TEXT SECTION ->
▼
# Awsome crunchy fried fish!!!



## firedog (Apr 27, 2003)

I have tried this several times in the past and it works great, makes the crunchiest fish and great tasting, you will suprise people with this. First go to any local Asian supermarket, in Virginia Beach we have (Fortune & Asia 88) look for Ponco, it is a bag of Japenese bread crumbs, looks loke white plastic shavings in a bag, they come in plain and with honey, both are great the one with honey is a little sweeter than plain, take fish fillets and dip in beaten egg wash and get as many crumbs on fish as you can, then fry to a golden brown, Im telling you you will not be sorry. works the best for fried shrimp, they will be the best youve had, hope you like tis recipe.


----------



## AL_N_VB (Apr 3, 2002)

Have you aver tried frying them in Tempura with sesame seeds added?

UMMUMM good


----------



## firedog (Apr 27, 2003)

No but that sounds pretty good also, thanks for the tip


----------



## hokiehort (Jun 16, 2004)

Another good crispy fish recipe....Get a bag of Moss's Seafood Mix, you'll find it with the bags of cornmeal. Dump some in a bowl, add enough beer to make a batter with the thickness of pancake batter. Dip fish in and don't worry about it running off because it puffs up when cooking. Drop in deep fryer.


----------
▲
SUPPLIED DATA ->
▼
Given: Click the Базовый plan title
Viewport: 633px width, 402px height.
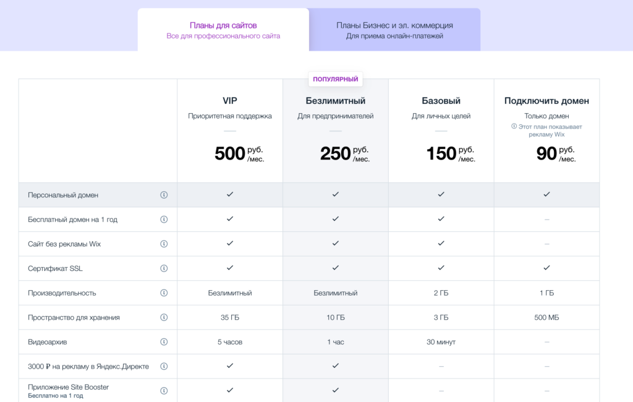Looking at the screenshot, I should [441, 101].
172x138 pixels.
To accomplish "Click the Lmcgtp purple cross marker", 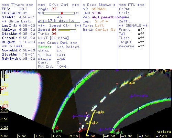I will 73,117.
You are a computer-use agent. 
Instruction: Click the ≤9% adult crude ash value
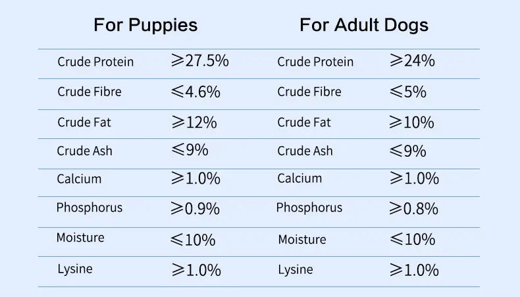(407, 151)
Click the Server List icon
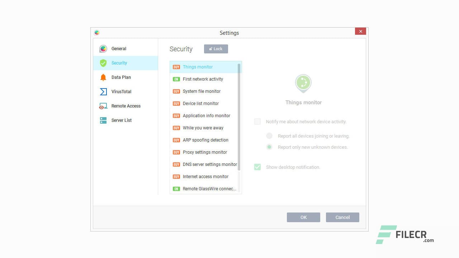This screenshot has width=459, height=258. click(103, 120)
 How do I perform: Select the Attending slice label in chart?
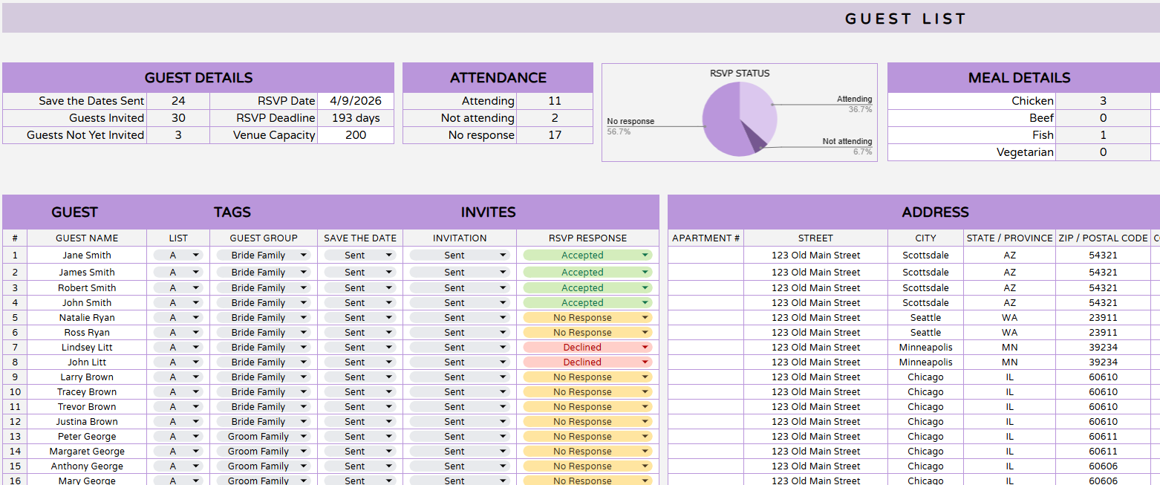854,99
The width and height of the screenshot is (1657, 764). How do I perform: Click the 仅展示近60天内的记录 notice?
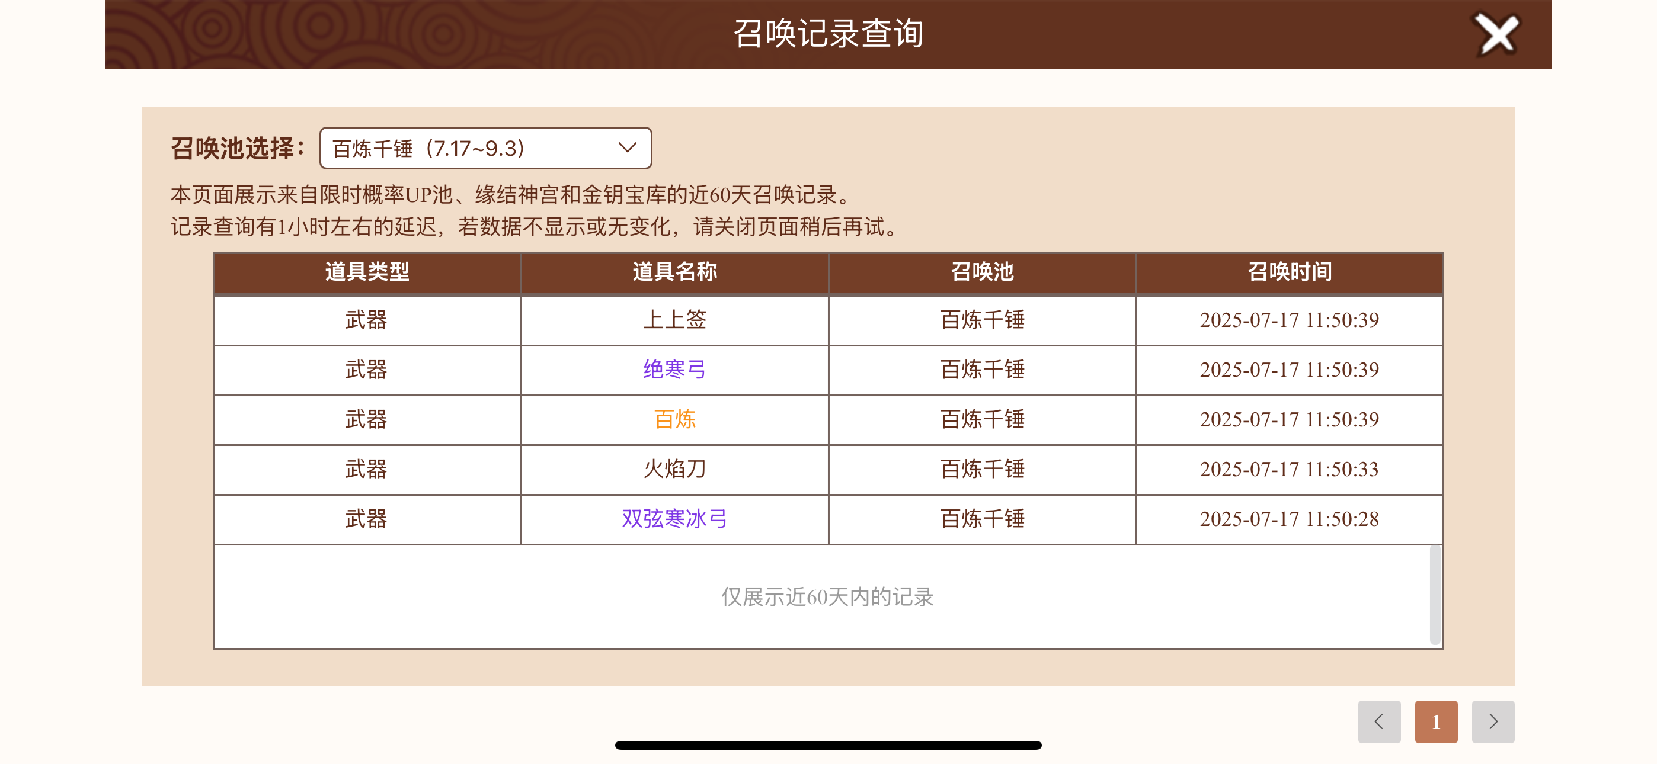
▲
TASKS TO COMPLETE ->
A. Reproduce the passage of the fried fish thread from "Another good crispy" to "in deep fryer.".
B. Answer these questions using the fried fish thread:
(i) In which two varieties do the Japanese bread crumbs come, according to the first post?
(ii) What does AL_N_VB suggest adding to the tempura?
(iii) According to hokiehort, where can Moss's Seafood Mix be found?

SOLUTION SET ->
A.
Another good crispy fish recipe....Get a bag of Moss's Seafood Mix, you'll find it with the bags of cornmeal. Dump some in a bowl, add enough beer to make a batter with the thickness of pancake batter. Dip fish in and don't worry about it running off because it puffs up when cooking. Drop in deep fryer.

B.
(i) Plain and with honey.
(ii) Sesame seeds.
(iii) With the bags of cornmeal.